§ Request 1
Decide whether each statement agrees with the passage on course group work: (a) The example class is divided into 4 groups of 4 students each. (b) Each group brings its topics together in a shared blog. (c) A shortage of resources is given as one possible reason for group projects. Answer yes or no for each and quote the deciding words from the passage.

How can the social bookmarking tool del.icio.us be used within a course to give pedagogical impact rather than an optional frill? Here’s one idea:
A teacher will often want to do a certain project with groups of students rather than individuals — maybe there’s a shortage of resources or maybe having students cooperate in groups is appropriate to the subject matter or ethos of the course.
However, such group work raises issue of ensuring that all participants pull their weight and also the conundrum of assessing / grading the final project knowing that there has been uneven effort expended by the group participants in creating the final sumission.
Let’s take a small class with 16 students, and divide it into 4 groups of 4 students each. There are 4 topics to cover and each student in the group will research and write about one of these topics in their blog:
Then each group will have a wiki site where they bring together these topics and write about connections and interrelationships between them.

§ Request 2
Repeat all of the entries below line for line, leaving out the pictures.

§ Task inputs
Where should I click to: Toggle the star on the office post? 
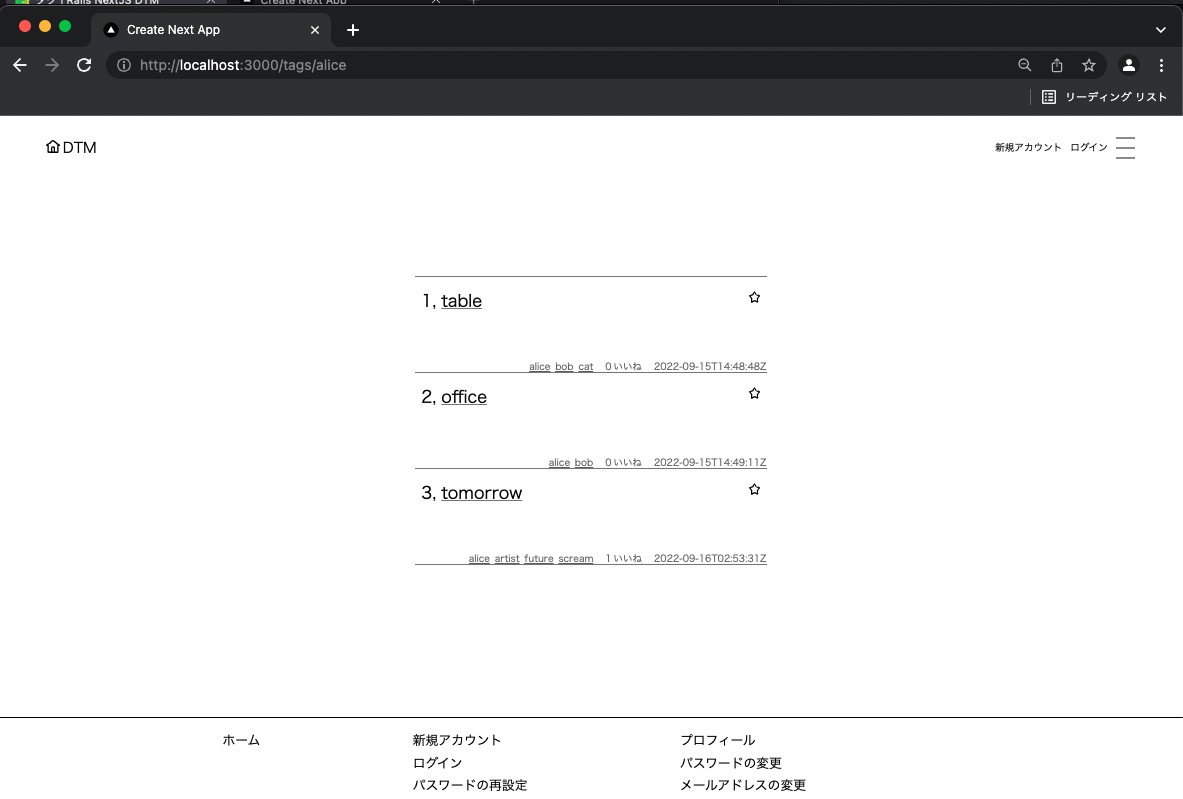click(x=754, y=394)
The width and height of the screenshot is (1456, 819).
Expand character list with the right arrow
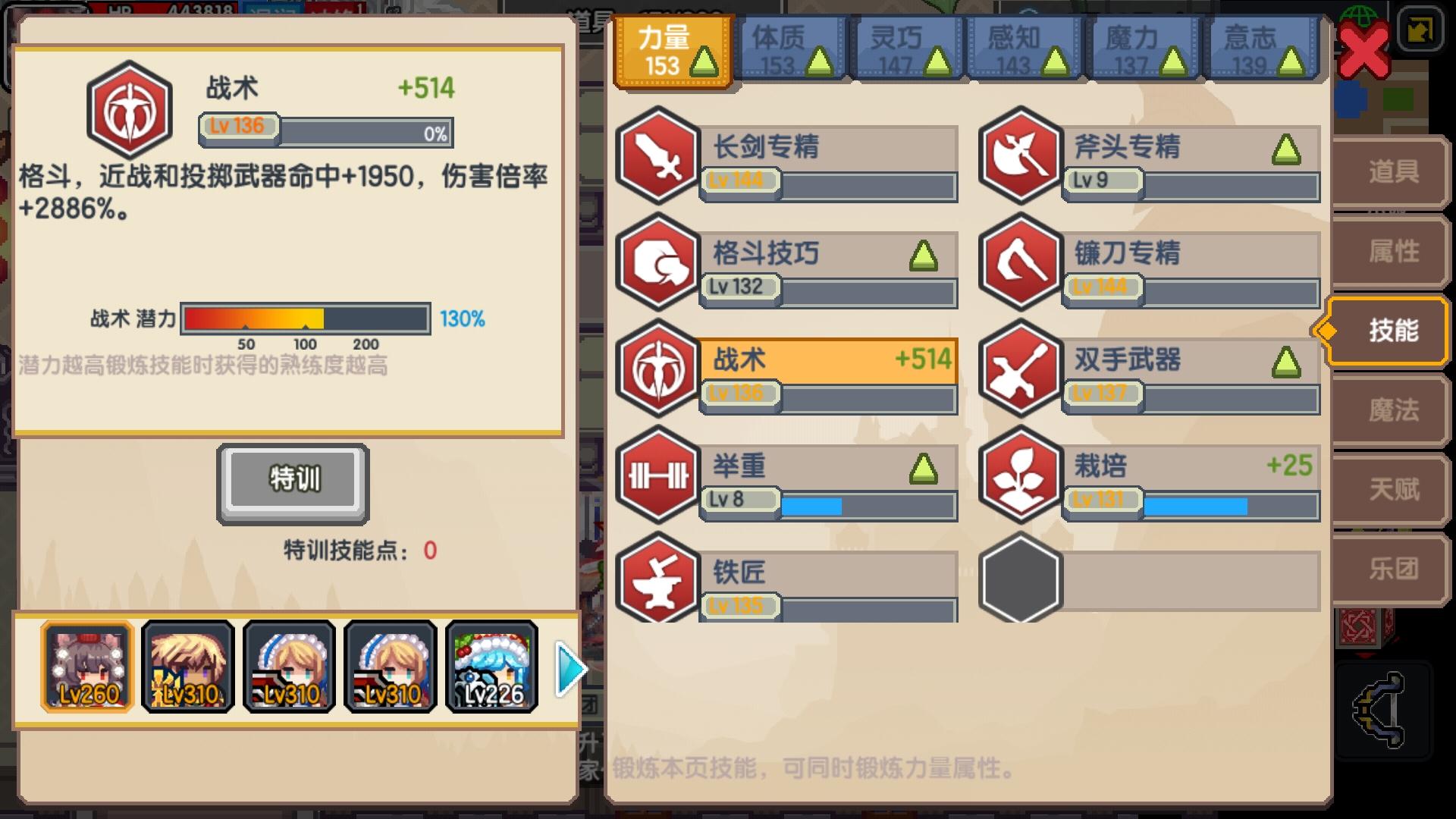(x=571, y=668)
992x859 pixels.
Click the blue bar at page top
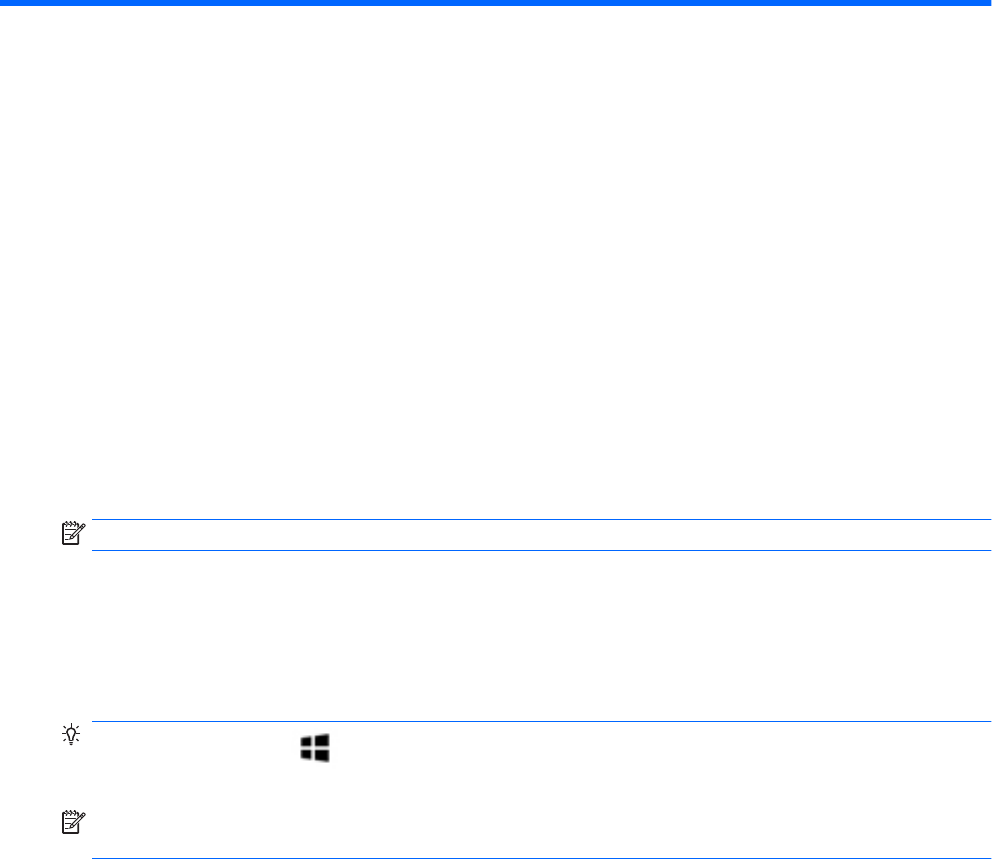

§ Final result 1
(a) Yes: "divide it into 4 groups of 4 students each"
(b) No: "each group will have a wiki site where they bring together these topics"
(c) Yes: "maybe there’s a shortage of resources"

§ Final result 2
Where should I click to: Toggle the star on the office post? 
click(x=754, y=394)
The width and height of the screenshot is (1456, 819).
Expand character list with the right arrow
(x=571, y=668)
992x859 pixels.
Click the blue bar at page top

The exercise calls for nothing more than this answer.